Hypoechoic thyroid nodules with various degree of hypoechogenicity. (A) Markedly hypoechoic nodule (hypoechoic relative to the anterior neck muscles) Diagnosis: Conventional papillary thyroid carcinoma (B) Moderately hypoechoic nodule (similar echogenicity to the anterior neck muscle). Diagnosis: Conventional papillary thyroid carcinoma (C) Mildly hypoechoic nodule (hypoechoic relative to the normal thyroid parenchyma, but hyperechoic relative to the anterior neck muscle). Diagnosis: Follicular variant papillary thyroid carcinoma.

The interobserver agreement on nodule echogenicity and echotexture was assessed on 1400 (25%) of 5601 nodules by another radiologist (J.Y.L, with eight years of experience in thyroid imaging). This reader randomly selected and blindly assessed the nodules.

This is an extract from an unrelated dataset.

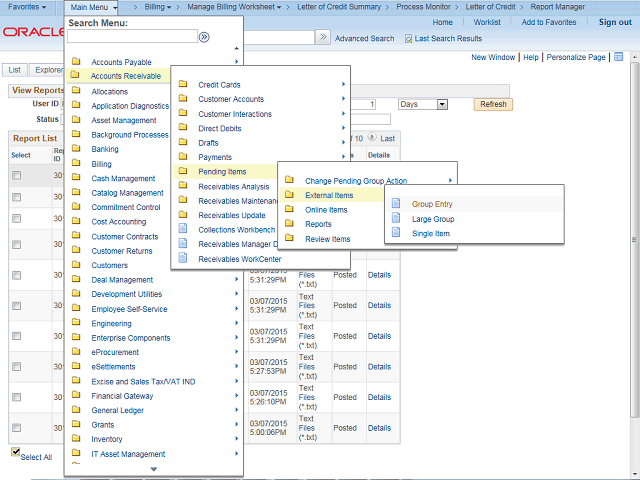The width and height of the screenshot is (640, 480).
Task: Click the Personalize Page grid icon
Action: pyautogui.click(x=618, y=57)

Data analysis and statistical analysis

We calculated each nodule category’s frequency and malignancy risk based on its echotexture and degree of hypoechogenicity. Chi-squared or Fisher’s exact tests were used to compare the malignancy risk among each group. We performed a subgroup analysis to assess the difference between the malignancy risks of thyroid nodules according to their composition (solid vs. partially cystic), and the presence of any suspicious US features. This reflected that the thyroid nodules’ malignancy risks differ according to their composition, echogenicity, and presence of suspicious US features4. Chi-squared or Fisher’s exact tests were used to compare the malignancy risk between homogeneous hypoechoic, heterogeneous hypoechoic, heterogeneous iso- or hyperechoic nodules, and homogeneous iso- or hyperechoic nodules. The interobserver agreement for the degree of echogenicity and echotexture was calculated using the Cohen κ statistic. All κ values were interpreted as follows: 0–0.20, slight; 0.21–0.40, fair; 0.41–0.60, moderate; 0.61–0.80, substantial; and 0.81–1.0, almost perfect agreement25. Statistical analyses were performed using IBM SPSS Statistics for Windows, Version 24.0 (IBM Corporation, Armonk, NY, USA, https://www.ibm.com/kr-ko/analytics/spss-statistics-software), and MedCalc (version 20.009, MedCalc Software Ltd, Ostend, Belgium, https://www.medcalc.org; 2022). A P value < 0.05 was considered statistically significant.

Ethics approval

This retrospective study was approved by the institutional review boards of 26 participating centers.

Consent to participate

The requirement for patient informed consent was waived.